El abogado aclaró que esto los afectaba, “ya que un niño que da varias entrevistas, revive su experiencia, no se siente escuchado, siente frustración y, a su vez, lo condiciona de manera negativa en relación con el proceso de investigación, pues no vislumbra que el sistema lo comprenda y, menos aún, que vaya a darle las respuestas que necesita. Por eso, muchos de ellos desisten de seguir adelante con los procesos penales. Pero no sólo ellos, sino también sus padres o quienes los cuiden, porque ven el sufrimiento del niño y lo viven junto a él. Y esto causa otro efecto, igual de perverso: la mayoría estos delitos no se denuncian, pues ni el niño, ni sus cercanos quieren que éste transite por un sistema tan hostil. En Chile, hay cerca de 20 mil denuncias al año de delitos sexuales contra niños, niñas y adolescentes y los estudios en la materia señalan que esto corresponde aproximadamente a un 20% de los casos. Es decir, hoy contamos con una enorme “cifra negra”.

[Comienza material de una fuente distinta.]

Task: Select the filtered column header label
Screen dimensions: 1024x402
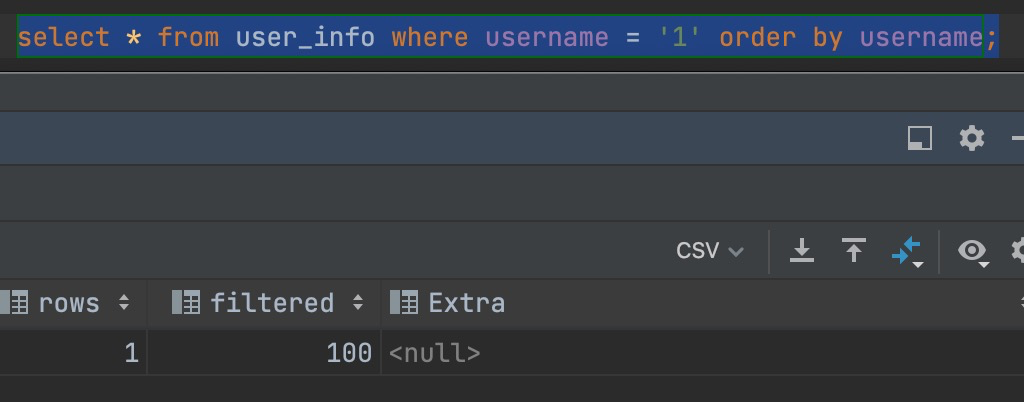Action: tap(272, 303)
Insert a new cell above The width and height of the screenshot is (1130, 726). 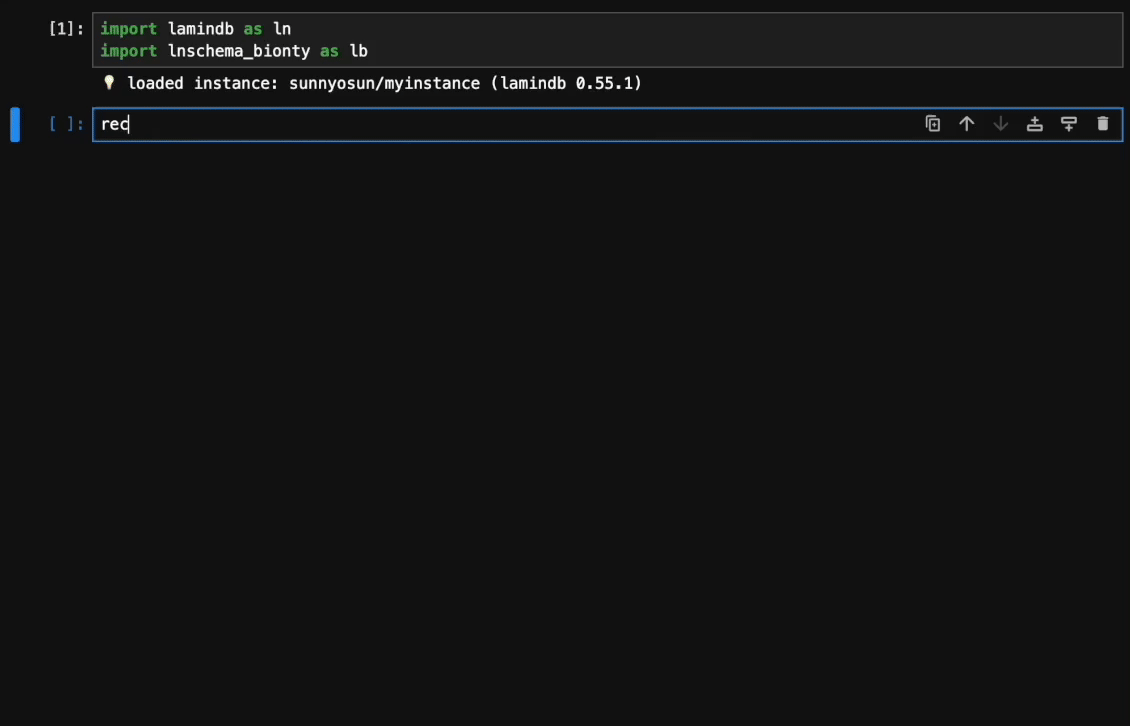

En cuanto al cumplimiento de la ley, afirmó que ahora el Ministerio de Justicia debe dictar un reglamento estableciendo estándares técnicos mínimos. Sumado a ello, mandata la creación de diversos protocolos de atención y actuación para las instituciones que participan del proceso penal que, en la práctica, establecerán procedimientos claros y estandarizados.

Suárez recordó que Chile es uno de los países latinoamericanos más atrasados en el uso de las técnicas de investigación que la ciencia y la experiencia internacional recomiendan y que han dado resultados exitosos. “Desde esa perspectiva, con la futura ley estamos empezando a disminuir una brecha importante que tenemos con otros países de Latinoamérica. Argentina, Perú, Costa Rica, República Dominicana y Cuba llevan años implementando la técnica de entrevista investigativa videograbada, con la natural incidencia que aquello tiene en los resultados de las persecuciones penales”.